12. Now if gentlemen think it too low an employment to exercise such a devotion as this for their servants, let them consider how far they are from the spirit of Christ, who made himself not only an intercessor, but a sacrifice for the whole race of sinful mankind?

Let them consider how miserable their greatness would be, if the Son of God should think it as much below him to pray for them, as they do to pray for their fellow-creatures?

Let them consider how far they are from that spirit, which prays for its most unjust enemies, if they have not kindness enough to pray for those, by whose labours and service they live in ease themselves.

13. Again: If parents should thus make themselves advocates and intercessors with God for their children, constantly applying to heaven in behalf of them, nothing would be more likely, not only to bless their children, but also to dispose their own minds to the performance of every thing that was excellent and praise-worthy.

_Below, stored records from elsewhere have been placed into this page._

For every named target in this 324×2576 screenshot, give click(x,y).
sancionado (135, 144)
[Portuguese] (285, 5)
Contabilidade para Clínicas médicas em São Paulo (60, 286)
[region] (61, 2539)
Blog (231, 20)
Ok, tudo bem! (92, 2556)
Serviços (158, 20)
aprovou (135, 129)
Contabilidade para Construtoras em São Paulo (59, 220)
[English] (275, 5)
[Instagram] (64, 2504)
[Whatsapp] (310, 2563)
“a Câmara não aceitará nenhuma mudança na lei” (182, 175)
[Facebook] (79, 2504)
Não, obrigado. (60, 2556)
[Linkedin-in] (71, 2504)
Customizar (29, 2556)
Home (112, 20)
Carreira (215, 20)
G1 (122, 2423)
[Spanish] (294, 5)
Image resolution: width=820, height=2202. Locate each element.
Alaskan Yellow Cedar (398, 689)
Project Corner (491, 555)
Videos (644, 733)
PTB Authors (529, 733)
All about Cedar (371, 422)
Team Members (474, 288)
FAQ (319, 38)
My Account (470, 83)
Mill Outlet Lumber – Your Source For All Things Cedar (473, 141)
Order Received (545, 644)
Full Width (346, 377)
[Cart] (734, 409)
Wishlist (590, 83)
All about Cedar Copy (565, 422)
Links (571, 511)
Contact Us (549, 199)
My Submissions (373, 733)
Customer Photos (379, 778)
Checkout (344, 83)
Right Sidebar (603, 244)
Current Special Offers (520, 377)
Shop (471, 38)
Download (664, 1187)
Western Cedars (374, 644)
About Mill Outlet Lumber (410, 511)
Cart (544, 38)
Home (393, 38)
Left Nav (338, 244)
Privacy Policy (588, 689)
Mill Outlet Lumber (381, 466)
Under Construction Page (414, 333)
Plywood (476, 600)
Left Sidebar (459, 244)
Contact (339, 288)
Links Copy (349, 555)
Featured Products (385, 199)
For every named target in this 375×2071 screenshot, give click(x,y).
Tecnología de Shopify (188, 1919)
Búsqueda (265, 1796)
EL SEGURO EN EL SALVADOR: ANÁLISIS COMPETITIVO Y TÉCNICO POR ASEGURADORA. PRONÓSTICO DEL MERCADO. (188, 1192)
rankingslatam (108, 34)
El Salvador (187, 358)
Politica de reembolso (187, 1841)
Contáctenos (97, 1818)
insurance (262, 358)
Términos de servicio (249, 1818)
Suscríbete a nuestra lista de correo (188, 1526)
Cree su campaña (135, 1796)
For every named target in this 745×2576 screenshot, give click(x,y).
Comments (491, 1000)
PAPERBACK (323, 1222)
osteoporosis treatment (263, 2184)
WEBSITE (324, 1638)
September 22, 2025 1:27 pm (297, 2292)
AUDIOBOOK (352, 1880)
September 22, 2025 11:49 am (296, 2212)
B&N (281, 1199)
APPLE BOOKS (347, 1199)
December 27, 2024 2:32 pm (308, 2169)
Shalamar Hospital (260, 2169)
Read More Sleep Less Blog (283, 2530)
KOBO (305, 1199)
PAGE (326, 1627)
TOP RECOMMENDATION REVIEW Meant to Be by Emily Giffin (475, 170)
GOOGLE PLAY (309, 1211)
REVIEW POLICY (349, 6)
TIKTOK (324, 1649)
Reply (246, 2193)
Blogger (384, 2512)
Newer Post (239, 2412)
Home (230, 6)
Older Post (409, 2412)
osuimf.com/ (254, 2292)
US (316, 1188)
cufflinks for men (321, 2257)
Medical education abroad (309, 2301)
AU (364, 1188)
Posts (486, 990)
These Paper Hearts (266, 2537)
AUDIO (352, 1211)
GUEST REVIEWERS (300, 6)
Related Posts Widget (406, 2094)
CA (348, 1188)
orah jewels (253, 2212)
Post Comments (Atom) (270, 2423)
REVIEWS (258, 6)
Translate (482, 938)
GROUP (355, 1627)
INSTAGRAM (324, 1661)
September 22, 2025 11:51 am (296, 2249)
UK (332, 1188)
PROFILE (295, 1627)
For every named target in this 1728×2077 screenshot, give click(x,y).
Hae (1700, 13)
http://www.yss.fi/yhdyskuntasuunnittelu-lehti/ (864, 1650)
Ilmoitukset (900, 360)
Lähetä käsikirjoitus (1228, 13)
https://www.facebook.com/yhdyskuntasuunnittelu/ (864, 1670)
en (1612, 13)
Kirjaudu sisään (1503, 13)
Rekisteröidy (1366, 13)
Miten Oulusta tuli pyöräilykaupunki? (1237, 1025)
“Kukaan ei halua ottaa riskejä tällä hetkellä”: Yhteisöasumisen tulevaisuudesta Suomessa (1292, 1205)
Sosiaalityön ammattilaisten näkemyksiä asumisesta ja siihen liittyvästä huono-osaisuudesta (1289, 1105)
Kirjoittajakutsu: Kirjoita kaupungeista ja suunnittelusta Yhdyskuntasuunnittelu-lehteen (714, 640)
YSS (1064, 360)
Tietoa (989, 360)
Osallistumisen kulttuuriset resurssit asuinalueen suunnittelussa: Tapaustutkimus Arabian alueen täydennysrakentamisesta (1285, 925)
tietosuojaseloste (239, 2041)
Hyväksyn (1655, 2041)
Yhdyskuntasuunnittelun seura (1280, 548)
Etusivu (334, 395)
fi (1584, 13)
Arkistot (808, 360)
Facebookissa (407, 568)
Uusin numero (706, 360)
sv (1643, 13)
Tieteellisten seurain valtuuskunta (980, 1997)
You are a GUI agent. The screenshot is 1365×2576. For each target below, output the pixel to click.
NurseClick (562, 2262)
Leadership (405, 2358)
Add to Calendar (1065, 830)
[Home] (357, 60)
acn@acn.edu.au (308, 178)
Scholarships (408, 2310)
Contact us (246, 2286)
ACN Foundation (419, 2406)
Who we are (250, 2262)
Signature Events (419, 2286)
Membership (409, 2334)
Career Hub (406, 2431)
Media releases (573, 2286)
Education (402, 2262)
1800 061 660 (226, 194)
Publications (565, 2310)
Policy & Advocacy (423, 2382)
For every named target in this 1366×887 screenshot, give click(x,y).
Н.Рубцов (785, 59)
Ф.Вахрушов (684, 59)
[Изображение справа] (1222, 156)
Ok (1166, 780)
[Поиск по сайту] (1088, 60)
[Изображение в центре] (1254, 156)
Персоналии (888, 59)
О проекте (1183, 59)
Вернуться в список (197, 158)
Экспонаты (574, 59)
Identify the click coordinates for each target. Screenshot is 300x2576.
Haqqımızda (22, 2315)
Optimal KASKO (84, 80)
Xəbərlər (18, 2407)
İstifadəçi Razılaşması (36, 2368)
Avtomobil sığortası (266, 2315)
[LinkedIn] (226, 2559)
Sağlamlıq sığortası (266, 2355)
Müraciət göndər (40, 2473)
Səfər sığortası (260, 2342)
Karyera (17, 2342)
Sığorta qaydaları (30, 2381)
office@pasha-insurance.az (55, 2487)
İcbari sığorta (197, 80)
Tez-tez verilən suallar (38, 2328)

I don’t suppose, but that the generality of parents remember their children in their prayers. *But the thing here intended is not a general remembrance of them, but a regular method of recommending all their particular needs unto God; and of praying for every such particular grace and virtue for them as their state and condition of life shall seem to require.

The state of parents is a holy state, in some degree like that of the priesthood, and calls upon them to bless their children with their prayers and sacrifices to God. Thus it was that holy Job watched over, and blessed his children, he sanctified them, he rose up early in the morning, and offered burnt-offerings, according to the number of them all, Job i. 5.

If parents therefore, considering themselves in this light, should be daily calling upon God in a solemn, deliberate manner, altering and extending their intercessions, as the state and growth of their children required, such devotion would have a mighty influence upon the rest of their lives; it would make them very circumspect in the government of themselves; prudent and careful of every thing they said or did, lest their example should hinder that which they so constantly desired in their prayers.

14. If a father was daily making particular prayers to God, that he would please to inspire his children with true piety, great humility, and strict temperance, what could be more likely to make the father himself become exemplary in these virtues? How naturally would he grow ashamed of wanting such virtues as he thought necessary for his children? So that his prayers for their piety, would be a certain means of exalting his own.

If a father thus considered himself as an intercessor with God for his children, to bless them with his prayers, how would such thoughts make him avoid every thing that was displeasing to God, lest when he prayed for his children, God should reject his prayers?